Nicolas Negroponte presents the idea of architecture machines which would be able not only to follow designer’s step-by-step instructions, but also to learn about architecture and perhaps even learn about learning about architecture. Architecture machine would be a complex organism consisting of five main pieces:
- A heuristic mechanism which streamlines the process of finding optimsal solutions, based on comparing various situations
- A rote apparatus storing the event and associating it with the response, useful when similar situation is encountered in the future
- A conditioning device – repetitious responses become habits, so that a machine predefined responses
- A reward selector – a designer observing and evaluating the responses from machine should exhibit his response to direct machine towards successful outcome
- A forgetting convenience- the ability of forgetting when obsolescence occurs
To achieve a design solution three properties are required: an event (how we perceive the situation with our senses), a manifestation (measuring the event with appreciate parameters) and a representation which jointly form the interface.
According to Negrodonte’s work, architecture machine would be self-improving and adaptable. It could exceed a human potential in many fields. Nowadays, the architects can’t handle particularly complex problems and sometimes they also ignore small scale problems. In light of this, a machine is able to work 24 hours per day, having almost unlimited memory and processing capabilities.
Negroponte presents an ideal evolutionary system, where the entire designing body consists of a group of interconnected mechanisms. At the top of this hierarchy is a parent machine with powerful processor and extensive memory. The reason to have a parent machine is to conquer a large burst of computational power and stored information. A communication between parent machine, designer and other architecture machines is crucial to achieve the evolutionary system.

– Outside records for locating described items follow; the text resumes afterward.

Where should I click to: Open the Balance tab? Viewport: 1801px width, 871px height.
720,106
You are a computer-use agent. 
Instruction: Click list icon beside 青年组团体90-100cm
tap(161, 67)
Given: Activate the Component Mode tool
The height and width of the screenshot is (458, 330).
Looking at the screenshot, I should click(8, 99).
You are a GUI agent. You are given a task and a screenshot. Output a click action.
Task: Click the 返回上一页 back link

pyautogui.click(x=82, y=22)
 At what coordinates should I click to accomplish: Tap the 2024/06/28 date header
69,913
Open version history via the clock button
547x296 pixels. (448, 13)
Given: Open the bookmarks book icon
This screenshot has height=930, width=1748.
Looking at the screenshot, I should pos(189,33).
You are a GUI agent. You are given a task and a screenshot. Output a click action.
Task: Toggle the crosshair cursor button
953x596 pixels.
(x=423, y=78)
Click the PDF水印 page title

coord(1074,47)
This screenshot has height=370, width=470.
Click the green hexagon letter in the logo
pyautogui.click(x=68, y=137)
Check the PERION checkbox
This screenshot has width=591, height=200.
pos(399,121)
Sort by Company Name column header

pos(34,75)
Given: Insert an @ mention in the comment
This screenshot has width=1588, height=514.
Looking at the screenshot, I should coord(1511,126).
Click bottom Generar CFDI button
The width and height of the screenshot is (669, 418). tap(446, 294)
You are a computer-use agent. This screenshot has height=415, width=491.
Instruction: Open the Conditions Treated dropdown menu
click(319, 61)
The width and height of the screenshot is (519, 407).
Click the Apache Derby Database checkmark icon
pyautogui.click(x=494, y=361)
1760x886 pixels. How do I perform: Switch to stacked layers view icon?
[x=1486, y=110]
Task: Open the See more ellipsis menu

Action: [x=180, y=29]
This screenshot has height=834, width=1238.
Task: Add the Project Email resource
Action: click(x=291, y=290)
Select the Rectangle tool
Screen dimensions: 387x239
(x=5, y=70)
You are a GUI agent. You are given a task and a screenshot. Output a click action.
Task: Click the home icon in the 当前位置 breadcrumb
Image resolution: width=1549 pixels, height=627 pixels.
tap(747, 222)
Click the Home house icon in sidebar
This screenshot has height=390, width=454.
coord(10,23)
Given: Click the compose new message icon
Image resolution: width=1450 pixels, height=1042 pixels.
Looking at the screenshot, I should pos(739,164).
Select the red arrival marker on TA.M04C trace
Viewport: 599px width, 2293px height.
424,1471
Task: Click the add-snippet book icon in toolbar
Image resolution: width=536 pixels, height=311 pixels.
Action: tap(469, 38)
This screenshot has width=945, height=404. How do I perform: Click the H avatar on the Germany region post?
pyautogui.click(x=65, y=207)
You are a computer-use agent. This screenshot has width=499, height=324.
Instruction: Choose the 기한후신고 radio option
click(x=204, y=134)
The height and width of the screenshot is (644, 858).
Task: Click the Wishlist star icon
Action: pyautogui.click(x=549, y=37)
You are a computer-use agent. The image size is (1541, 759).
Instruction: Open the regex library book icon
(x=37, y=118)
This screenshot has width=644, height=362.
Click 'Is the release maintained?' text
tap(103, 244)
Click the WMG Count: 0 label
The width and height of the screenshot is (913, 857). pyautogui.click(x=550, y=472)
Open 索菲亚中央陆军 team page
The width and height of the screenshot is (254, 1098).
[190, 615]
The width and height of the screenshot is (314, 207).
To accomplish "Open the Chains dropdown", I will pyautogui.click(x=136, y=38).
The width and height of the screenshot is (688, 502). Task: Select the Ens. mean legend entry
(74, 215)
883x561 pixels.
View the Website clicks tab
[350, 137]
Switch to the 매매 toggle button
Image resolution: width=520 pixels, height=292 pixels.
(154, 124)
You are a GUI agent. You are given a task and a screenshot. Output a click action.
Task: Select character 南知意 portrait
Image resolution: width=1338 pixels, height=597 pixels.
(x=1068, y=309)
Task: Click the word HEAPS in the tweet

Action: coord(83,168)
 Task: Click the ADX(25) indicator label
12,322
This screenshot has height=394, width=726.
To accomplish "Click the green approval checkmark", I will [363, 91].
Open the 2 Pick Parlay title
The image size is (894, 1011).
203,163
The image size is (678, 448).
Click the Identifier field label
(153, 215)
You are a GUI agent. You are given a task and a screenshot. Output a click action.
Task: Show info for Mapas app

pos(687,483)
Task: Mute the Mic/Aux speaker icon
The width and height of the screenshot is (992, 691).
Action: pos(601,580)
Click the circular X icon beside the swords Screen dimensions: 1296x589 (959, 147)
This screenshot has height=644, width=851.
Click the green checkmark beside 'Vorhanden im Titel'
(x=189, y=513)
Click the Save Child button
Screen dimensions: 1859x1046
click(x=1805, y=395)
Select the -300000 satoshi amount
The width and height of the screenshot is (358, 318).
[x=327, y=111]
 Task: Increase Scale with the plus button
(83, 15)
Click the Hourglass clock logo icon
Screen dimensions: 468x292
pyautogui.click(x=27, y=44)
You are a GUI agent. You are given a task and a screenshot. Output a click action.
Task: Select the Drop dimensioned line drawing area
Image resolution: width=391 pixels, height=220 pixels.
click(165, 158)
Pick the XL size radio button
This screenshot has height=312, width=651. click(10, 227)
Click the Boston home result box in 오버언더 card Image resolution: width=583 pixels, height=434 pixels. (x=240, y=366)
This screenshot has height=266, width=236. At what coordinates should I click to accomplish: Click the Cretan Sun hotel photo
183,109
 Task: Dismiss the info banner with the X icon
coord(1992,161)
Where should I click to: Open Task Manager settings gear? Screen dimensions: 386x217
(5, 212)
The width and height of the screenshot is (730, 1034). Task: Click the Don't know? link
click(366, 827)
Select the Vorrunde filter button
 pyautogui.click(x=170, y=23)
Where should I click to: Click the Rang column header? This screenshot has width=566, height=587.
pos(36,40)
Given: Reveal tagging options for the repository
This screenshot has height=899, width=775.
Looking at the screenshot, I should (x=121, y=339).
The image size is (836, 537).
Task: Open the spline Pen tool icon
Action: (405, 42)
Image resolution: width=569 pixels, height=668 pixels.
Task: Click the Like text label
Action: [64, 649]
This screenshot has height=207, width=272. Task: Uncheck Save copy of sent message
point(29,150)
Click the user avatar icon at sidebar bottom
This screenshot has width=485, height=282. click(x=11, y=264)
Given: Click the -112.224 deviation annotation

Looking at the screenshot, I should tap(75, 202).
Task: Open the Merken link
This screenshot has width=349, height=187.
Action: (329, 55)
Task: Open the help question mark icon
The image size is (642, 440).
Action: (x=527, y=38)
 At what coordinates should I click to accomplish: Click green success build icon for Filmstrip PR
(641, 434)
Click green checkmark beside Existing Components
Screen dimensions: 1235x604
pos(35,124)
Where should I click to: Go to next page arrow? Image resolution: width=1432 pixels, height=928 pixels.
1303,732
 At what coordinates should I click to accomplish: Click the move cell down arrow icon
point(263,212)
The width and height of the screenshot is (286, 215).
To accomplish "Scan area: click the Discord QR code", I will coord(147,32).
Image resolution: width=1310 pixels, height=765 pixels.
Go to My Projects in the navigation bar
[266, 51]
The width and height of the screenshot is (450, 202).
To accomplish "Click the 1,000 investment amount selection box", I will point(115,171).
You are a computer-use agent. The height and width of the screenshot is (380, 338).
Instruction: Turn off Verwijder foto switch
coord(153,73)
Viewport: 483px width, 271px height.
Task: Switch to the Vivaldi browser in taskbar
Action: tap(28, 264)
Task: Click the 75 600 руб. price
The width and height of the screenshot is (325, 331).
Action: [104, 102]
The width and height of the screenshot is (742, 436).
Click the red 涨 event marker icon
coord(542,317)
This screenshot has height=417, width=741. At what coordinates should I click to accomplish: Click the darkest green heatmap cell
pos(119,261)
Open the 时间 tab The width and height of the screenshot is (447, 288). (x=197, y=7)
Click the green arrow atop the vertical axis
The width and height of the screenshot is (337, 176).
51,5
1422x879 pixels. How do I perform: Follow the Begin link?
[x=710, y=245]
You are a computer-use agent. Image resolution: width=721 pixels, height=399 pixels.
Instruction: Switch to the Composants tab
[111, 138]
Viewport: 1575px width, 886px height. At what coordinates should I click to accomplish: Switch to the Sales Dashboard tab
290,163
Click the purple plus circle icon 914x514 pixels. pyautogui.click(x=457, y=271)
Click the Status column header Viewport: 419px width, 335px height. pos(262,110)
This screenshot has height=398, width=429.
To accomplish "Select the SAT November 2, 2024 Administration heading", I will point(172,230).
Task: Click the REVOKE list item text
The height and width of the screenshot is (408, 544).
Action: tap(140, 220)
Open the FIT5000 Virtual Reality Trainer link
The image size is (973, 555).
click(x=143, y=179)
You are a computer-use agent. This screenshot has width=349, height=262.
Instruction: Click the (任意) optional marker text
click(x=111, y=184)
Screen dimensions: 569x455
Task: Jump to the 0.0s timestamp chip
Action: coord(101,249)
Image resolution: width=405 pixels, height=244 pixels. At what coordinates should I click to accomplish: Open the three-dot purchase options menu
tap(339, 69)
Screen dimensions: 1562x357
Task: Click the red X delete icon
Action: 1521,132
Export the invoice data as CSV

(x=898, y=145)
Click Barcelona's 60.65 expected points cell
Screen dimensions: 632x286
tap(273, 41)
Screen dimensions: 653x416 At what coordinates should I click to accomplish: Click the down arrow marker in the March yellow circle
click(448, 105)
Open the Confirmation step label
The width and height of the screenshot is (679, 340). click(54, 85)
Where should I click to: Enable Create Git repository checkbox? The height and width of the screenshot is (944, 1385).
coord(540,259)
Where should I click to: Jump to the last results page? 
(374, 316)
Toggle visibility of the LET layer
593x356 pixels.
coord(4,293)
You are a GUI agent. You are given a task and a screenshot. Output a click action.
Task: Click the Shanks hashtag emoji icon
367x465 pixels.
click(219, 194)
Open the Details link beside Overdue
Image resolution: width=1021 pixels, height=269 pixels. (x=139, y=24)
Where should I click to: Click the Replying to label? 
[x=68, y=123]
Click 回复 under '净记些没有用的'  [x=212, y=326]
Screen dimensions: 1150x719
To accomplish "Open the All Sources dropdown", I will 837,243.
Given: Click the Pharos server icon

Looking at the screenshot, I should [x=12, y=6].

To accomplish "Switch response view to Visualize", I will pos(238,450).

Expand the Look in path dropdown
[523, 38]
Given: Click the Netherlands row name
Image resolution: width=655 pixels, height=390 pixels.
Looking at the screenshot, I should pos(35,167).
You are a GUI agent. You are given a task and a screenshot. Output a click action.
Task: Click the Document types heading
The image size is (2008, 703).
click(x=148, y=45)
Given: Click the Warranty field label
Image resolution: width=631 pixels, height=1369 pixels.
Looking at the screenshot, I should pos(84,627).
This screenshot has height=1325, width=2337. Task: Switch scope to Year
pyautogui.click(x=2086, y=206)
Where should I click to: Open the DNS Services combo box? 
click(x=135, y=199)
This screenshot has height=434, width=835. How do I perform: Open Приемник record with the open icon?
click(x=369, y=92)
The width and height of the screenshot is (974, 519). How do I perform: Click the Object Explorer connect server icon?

All articles involved in the debate have relationship with digital logics and also some connection between each other. Toward a Theory of Architecture Machines is similar to the idea of data in/ data out where a parent machine is a perfect example of base for network of information. The evolutionary system shows the associativity of part to whole. A heuristic mechanism and a rote apparatus are strongly connected with typological transformations.
I noticed a connection between Negroponte’s article and a fragment from the book On growth and form. Aspirations of finding a basic roles and general trues of the world by using mathematics remind me again of the architecture machine constructed to obtain the huge base of information and able to use them in the future to speed up the process of designing.
I have no doubt the machine can become a full-fledged artificial intelligence. We can teach it elasticity, adaptability, diversity and ingenuity. It even seems possible to program it to imitate human senses. One thing, which in my opinion we are not able to teach the machine are personal emotions.
Would any machine be able to design a building such as Bruder Klaus Field Chapel designed by Peter Zumthor? The building which moves our hearts and souls when we enter its interior? The building which interacts with every small element of our mind and body?
Is it possible to write a script of creating a space which induces human emotion? In my opinion no machine can be comparable with human mind abilities: sensitivity and emotions. I believe that advanced technology can be a great tool, but not a replacement for human.
This article inspired me to do a further research in the areas where the machine is not able to replace a human being: sensitivity, emotions, compassion and other soft skills. I would like to prove taht is not possible to design a mashine totally identifying with the human mind. It would be a good opportunity for me to explain why life in a world ruled by machines could turn into a nightmare.